▸ **Task item**
Reproduce the full set of records that follow, exactly as shown.

▸ **Extracted material**
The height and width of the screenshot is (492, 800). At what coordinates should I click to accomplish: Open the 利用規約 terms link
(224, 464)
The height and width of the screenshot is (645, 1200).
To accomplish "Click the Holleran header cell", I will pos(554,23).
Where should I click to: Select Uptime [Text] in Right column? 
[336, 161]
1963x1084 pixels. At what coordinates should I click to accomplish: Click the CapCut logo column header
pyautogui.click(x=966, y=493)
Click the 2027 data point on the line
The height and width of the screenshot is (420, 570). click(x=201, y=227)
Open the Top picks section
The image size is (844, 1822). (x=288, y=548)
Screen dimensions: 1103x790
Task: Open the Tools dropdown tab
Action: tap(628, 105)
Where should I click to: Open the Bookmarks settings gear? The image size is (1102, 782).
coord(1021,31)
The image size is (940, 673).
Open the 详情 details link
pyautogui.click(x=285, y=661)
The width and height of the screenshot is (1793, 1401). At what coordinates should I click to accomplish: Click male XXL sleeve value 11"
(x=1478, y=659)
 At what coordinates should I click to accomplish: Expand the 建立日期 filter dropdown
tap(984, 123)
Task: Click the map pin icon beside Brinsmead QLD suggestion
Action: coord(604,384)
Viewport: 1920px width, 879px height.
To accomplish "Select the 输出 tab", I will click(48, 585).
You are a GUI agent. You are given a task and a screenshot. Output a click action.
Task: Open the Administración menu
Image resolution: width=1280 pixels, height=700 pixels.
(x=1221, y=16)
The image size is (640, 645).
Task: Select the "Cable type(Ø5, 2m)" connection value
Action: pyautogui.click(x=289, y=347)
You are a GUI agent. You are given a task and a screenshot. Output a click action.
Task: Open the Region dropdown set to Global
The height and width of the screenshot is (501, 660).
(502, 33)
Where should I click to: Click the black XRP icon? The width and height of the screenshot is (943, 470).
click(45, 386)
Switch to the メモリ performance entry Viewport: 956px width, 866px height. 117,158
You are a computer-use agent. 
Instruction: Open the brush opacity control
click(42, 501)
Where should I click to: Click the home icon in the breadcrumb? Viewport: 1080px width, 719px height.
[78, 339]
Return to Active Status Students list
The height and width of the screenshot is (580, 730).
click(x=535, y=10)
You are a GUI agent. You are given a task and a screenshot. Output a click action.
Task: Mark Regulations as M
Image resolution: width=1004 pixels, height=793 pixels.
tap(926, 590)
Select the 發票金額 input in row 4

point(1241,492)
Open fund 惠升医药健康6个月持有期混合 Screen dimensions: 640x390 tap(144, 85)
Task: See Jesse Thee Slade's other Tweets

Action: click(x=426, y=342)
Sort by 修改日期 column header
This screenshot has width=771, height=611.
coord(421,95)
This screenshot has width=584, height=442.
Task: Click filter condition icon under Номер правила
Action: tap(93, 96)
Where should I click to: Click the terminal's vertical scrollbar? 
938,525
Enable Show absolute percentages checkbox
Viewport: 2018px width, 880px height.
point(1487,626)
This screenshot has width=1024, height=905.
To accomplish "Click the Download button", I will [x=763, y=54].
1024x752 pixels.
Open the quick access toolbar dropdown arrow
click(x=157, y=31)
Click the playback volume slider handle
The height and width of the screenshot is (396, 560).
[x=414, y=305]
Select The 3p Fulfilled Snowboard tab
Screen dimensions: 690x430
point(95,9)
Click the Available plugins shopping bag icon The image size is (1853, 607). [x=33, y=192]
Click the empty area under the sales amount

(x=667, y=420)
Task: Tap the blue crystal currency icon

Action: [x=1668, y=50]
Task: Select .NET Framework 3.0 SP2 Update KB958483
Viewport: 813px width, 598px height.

▸ **Task output**
The height and width of the screenshot is (492, 800). At what coordinates should I click to accomplish: Open the 利用規約 terms link
(224, 464)
The height and width of the screenshot is (645, 1200).
To accomplish "Click the Holleran header cell", I will pos(554,23).
Where should I click to: Select Uptime [Text] in Right column? 
[336, 161]
1963x1084 pixels. At what coordinates should I click to accomplish: Click the CapCut logo column header
pyautogui.click(x=966, y=493)
Click the 2027 data point on the line
The height and width of the screenshot is (420, 570). click(x=201, y=227)
Open the Top picks section
The image size is (844, 1822). (x=288, y=548)
Screen dimensions: 1103x790
Task: Open the Tools dropdown tab
Action: tap(628, 105)
Where should I click to: Open the Bookmarks settings gear? The image size is (1102, 782).
coord(1021,31)
The image size is (940, 673).
Open the 详情 details link
pyautogui.click(x=285, y=661)
The width and height of the screenshot is (1793, 1401). At what coordinates should I click to accomplish: Click male XXL sleeve value 11"
(x=1478, y=659)
 At what coordinates should I click to accomplish: Expand the 建立日期 filter dropdown
tap(984, 123)
Task: Click the map pin icon beside Brinsmead QLD suggestion
Action: coord(604,384)
Viewport: 1920px width, 879px height.
To accomplish "Select the 输出 tab", I will click(48, 585).
You are a GUI agent. You are given a task and a screenshot. Output a click action.
Task: Open the Administración menu
Image resolution: width=1280 pixels, height=700 pixels.
(x=1221, y=16)
The image size is (640, 645).
Task: Select the "Cable type(Ø5, 2m)" connection value
Action: pyautogui.click(x=289, y=347)
You are a GUI agent. You are given a task and a screenshot. Output a click action.
Task: Open the Region dropdown set to Global
The height and width of the screenshot is (501, 660).
(502, 33)
Where should I click to: Click the black XRP icon? The width and height of the screenshot is (943, 470).
click(45, 386)
Switch to the メモリ performance entry Viewport: 956px width, 866px height. 117,158
You are a computer-use agent. 
Instruction: Open the brush opacity control
click(42, 501)
Where should I click to: Click the home icon in the breadcrumb? Viewport: 1080px width, 719px height.
[78, 339]
Return to Active Status Students list
The height and width of the screenshot is (580, 730).
click(x=535, y=10)
You are a GUI agent. You are given a task and a screenshot. Output a click action.
Task: Mark Regulations as M
Image resolution: width=1004 pixels, height=793 pixels.
tap(926, 590)
Select the 發票金額 input in row 4

point(1241,492)
Open fund 惠升医药健康6个月持有期混合 Screen dimensions: 640x390 tap(144, 85)
Task: See Jesse Thee Slade's other Tweets

Action: click(x=426, y=342)
Sort by 修改日期 column header
This screenshot has width=771, height=611.
coord(421,95)
This screenshot has width=584, height=442.
Task: Click filter condition icon under Номер правила
Action: tap(93, 96)
Where should I click to: Click the terminal's vertical scrollbar? 
938,525
Enable Show absolute percentages checkbox
Viewport: 2018px width, 880px height.
point(1487,626)
This screenshot has width=1024, height=905.
To accomplish "Click the Download button", I will [x=763, y=54].
1024x752 pixels.
Open the quick access toolbar dropdown arrow
click(x=157, y=31)
Click the playback volume slider handle
The height and width of the screenshot is (396, 560).
[x=414, y=305]
Select The 3p Fulfilled Snowboard tab
Screen dimensions: 690x430
point(95,9)
Click the Available plugins shopping bag icon The image size is (1853, 607). [x=33, y=192]
Click the empty area under the sales amount

(x=667, y=420)
Task: Tap the blue crystal currency icon

Action: [x=1668, y=50]
Task: Select .NET Framework 3.0 SP2 Update KB958483
Viewport: 813px width, 598px height.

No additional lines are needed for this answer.